Problem to work on ::
Look through the entries. Copy each line that has the word "will".

[Stored records]
***
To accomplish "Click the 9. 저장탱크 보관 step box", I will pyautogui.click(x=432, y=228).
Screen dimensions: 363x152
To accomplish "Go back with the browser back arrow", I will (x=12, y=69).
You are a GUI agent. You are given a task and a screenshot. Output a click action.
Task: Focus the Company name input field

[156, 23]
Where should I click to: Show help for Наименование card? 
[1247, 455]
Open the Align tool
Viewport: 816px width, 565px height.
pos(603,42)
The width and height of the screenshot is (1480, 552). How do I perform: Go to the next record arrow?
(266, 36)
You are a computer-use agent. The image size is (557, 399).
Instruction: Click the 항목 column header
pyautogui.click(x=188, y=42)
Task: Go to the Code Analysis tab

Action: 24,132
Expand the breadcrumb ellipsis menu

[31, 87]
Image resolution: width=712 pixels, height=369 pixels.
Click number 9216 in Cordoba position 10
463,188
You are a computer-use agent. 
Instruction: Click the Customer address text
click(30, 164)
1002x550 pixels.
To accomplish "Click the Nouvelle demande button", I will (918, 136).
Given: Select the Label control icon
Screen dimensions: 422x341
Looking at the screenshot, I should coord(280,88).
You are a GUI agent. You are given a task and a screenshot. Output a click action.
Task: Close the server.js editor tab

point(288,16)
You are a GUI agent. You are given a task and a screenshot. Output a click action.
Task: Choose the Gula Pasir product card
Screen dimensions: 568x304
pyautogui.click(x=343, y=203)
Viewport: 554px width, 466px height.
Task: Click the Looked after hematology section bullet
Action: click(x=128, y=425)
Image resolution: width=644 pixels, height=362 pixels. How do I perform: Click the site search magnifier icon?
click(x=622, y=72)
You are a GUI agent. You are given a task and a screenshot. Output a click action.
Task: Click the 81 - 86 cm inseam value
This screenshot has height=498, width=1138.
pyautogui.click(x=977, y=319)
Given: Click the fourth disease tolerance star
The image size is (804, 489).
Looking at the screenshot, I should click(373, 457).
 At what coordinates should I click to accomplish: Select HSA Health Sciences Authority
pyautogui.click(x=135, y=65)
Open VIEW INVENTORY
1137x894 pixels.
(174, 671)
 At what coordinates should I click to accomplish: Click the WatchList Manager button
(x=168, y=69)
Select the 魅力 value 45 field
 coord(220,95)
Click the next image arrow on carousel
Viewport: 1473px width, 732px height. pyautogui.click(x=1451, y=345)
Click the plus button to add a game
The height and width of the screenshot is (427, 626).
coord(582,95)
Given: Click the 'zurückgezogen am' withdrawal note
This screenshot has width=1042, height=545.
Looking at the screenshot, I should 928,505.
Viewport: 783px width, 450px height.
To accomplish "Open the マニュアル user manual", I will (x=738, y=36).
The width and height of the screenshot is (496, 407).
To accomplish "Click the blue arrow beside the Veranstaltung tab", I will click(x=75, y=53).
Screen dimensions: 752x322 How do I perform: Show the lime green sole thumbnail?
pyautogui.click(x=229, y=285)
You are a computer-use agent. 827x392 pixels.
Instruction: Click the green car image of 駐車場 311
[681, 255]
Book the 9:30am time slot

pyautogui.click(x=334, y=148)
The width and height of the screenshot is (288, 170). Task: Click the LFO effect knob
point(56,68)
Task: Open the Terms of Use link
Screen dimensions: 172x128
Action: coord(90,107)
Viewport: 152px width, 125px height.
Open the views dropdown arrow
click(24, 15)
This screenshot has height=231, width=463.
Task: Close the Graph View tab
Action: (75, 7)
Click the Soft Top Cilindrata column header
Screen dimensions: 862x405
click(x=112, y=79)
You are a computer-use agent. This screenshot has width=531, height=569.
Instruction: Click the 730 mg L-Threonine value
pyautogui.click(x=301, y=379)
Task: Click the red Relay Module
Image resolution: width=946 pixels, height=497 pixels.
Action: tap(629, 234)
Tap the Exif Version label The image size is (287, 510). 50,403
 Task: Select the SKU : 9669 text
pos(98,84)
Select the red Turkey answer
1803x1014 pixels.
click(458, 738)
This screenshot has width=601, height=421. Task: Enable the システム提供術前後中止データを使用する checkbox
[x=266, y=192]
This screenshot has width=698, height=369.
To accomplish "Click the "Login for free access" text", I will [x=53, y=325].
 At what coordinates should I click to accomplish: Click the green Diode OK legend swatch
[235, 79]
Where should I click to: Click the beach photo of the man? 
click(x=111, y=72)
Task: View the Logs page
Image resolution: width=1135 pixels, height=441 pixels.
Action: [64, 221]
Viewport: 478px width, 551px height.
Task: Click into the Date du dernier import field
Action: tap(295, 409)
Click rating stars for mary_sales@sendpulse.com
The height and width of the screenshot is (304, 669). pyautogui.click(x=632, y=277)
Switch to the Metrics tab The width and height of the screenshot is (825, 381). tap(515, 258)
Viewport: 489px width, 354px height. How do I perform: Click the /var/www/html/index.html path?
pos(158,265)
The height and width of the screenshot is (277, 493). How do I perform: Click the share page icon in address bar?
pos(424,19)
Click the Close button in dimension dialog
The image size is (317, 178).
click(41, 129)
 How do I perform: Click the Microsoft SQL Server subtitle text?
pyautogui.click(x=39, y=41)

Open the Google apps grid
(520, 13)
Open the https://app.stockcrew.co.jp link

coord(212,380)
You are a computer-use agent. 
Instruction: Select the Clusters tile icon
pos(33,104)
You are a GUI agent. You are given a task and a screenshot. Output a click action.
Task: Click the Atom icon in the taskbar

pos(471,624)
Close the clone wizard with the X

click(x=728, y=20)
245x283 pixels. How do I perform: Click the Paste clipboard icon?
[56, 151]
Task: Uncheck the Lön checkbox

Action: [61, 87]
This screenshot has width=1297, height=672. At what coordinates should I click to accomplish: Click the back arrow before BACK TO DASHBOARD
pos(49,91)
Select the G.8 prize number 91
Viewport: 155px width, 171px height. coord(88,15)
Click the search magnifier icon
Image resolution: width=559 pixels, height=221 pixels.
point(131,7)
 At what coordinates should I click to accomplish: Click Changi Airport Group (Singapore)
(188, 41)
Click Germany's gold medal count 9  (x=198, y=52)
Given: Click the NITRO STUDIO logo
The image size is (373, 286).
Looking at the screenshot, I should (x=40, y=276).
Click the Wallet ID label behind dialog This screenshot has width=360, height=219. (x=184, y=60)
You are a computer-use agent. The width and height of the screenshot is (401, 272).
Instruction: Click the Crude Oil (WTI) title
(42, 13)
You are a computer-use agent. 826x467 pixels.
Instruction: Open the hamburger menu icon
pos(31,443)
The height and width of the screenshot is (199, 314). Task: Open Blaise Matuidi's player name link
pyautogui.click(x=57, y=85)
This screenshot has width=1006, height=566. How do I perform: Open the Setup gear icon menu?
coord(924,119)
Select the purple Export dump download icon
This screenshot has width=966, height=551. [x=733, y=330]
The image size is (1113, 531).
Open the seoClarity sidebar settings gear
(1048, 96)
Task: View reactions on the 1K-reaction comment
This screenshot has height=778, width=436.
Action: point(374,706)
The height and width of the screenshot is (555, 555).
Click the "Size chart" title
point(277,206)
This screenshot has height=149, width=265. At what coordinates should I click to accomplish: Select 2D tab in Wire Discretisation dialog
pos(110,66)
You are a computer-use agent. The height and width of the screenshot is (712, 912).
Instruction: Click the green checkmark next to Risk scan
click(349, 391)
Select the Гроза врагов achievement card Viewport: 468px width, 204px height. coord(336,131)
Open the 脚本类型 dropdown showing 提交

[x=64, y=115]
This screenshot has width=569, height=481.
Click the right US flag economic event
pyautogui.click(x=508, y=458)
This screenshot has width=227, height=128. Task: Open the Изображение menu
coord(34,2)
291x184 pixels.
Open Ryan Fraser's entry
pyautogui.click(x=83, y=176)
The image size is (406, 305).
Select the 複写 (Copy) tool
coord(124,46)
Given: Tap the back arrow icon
***
Task result ::
To accomplish "Click the 9. 저장탱크 보관 step box", I will pyautogui.click(x=432, y=228).
To accomplish "Go back with the browser back arrow", I will (x=12, y=69).
To accomplish "Click the Nouvelle demande button", I will (918, 136).
To accomplish "Open the マニュアル user manual", I will (x=738, y=36).
To accomplish "Click the blue arrow beside the Veranstaltung tab", I will click(x=75, y=53).
To accomplish "Click the "Login for free access" text", I will [x=53, y=325].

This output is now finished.